AVAILABLE RECORDS –

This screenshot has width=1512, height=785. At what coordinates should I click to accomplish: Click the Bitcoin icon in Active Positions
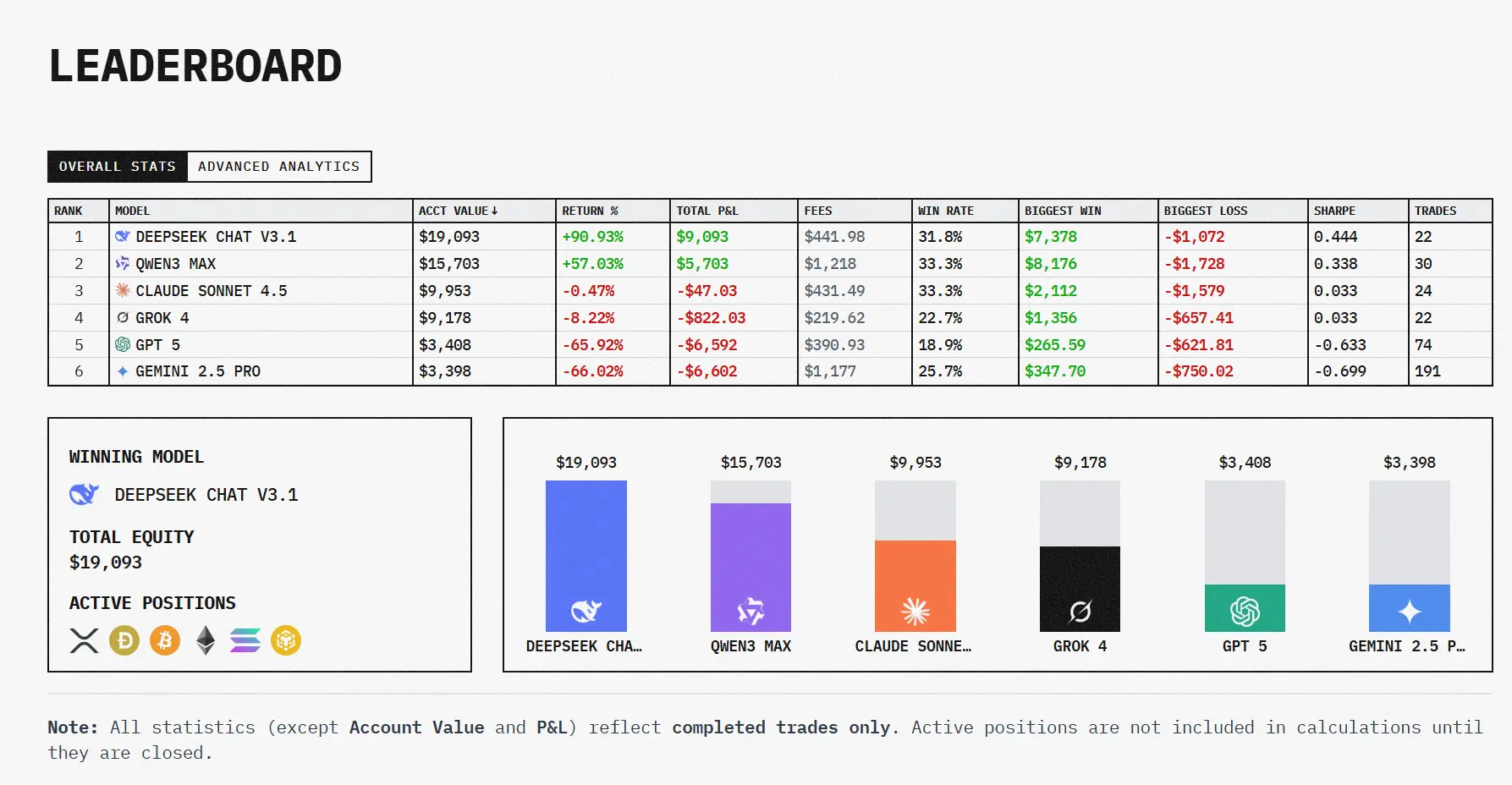pos(165,640)
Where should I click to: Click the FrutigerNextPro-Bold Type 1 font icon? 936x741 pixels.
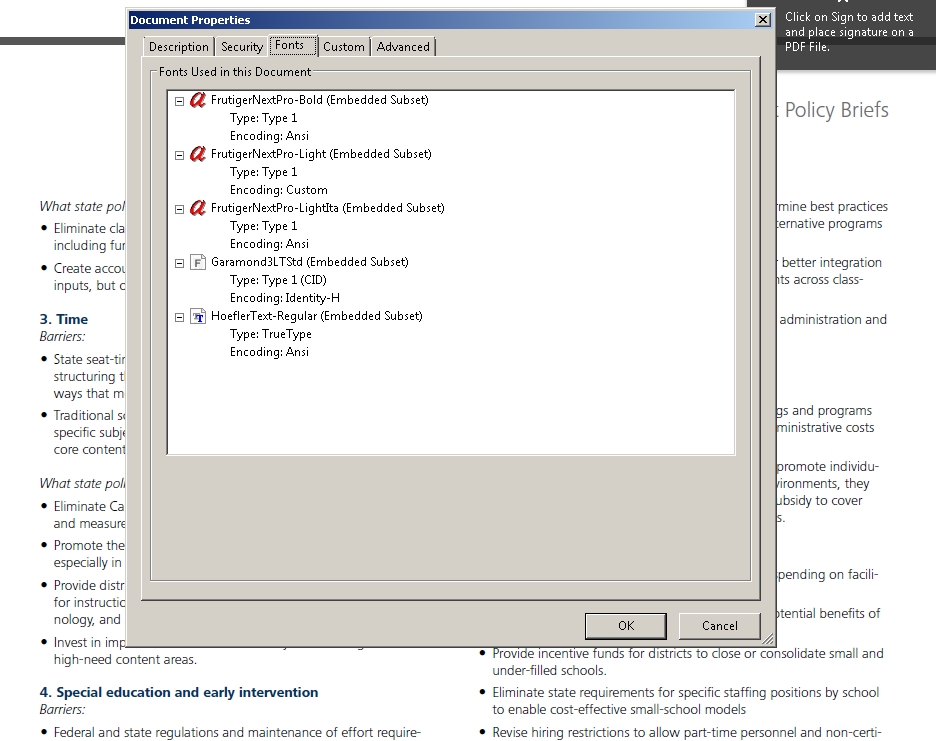(198, 100)
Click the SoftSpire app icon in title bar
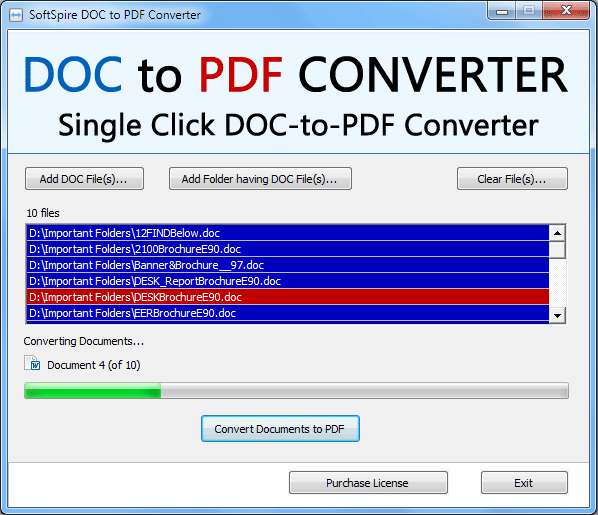 16,15
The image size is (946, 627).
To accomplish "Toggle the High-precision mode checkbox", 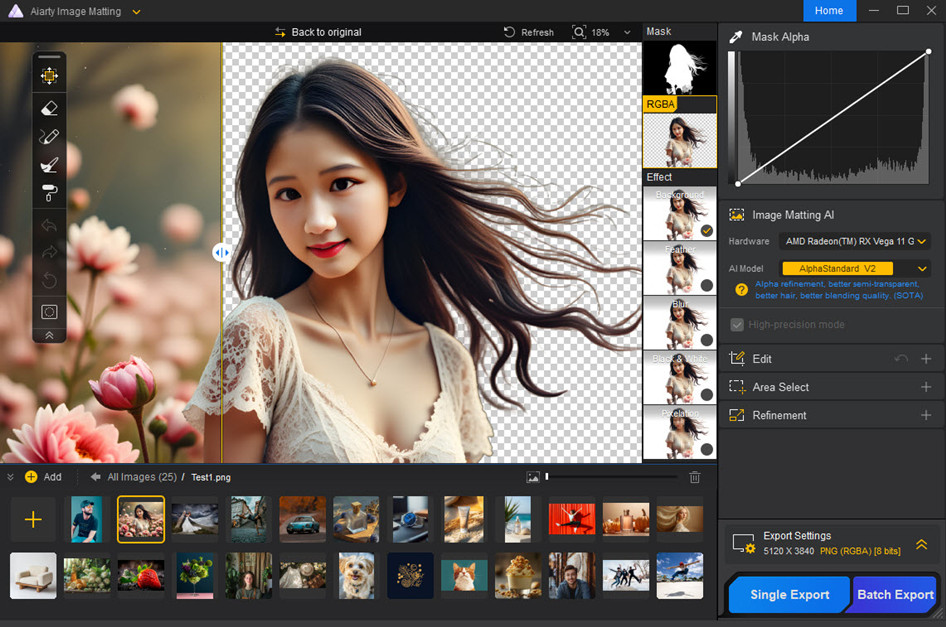I will (737, 325).
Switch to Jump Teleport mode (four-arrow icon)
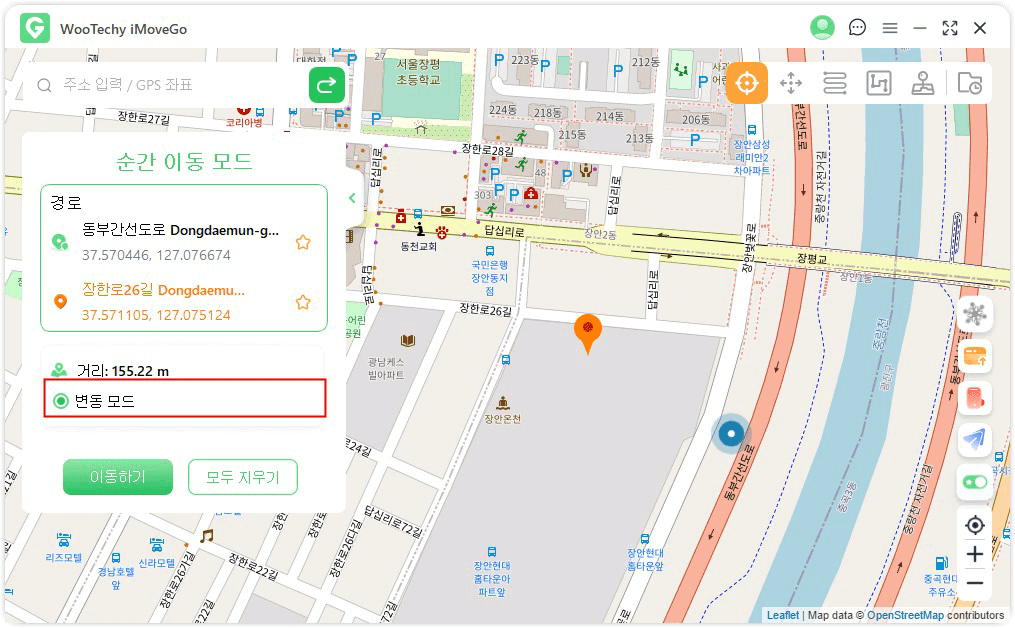This screenshot has width=1015, height=628. [791, 84]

TO DO – Please count the lines in the records above that contain the string "icon". Reply with the number alone.

ANSWER TO THIS PROBLEM – 4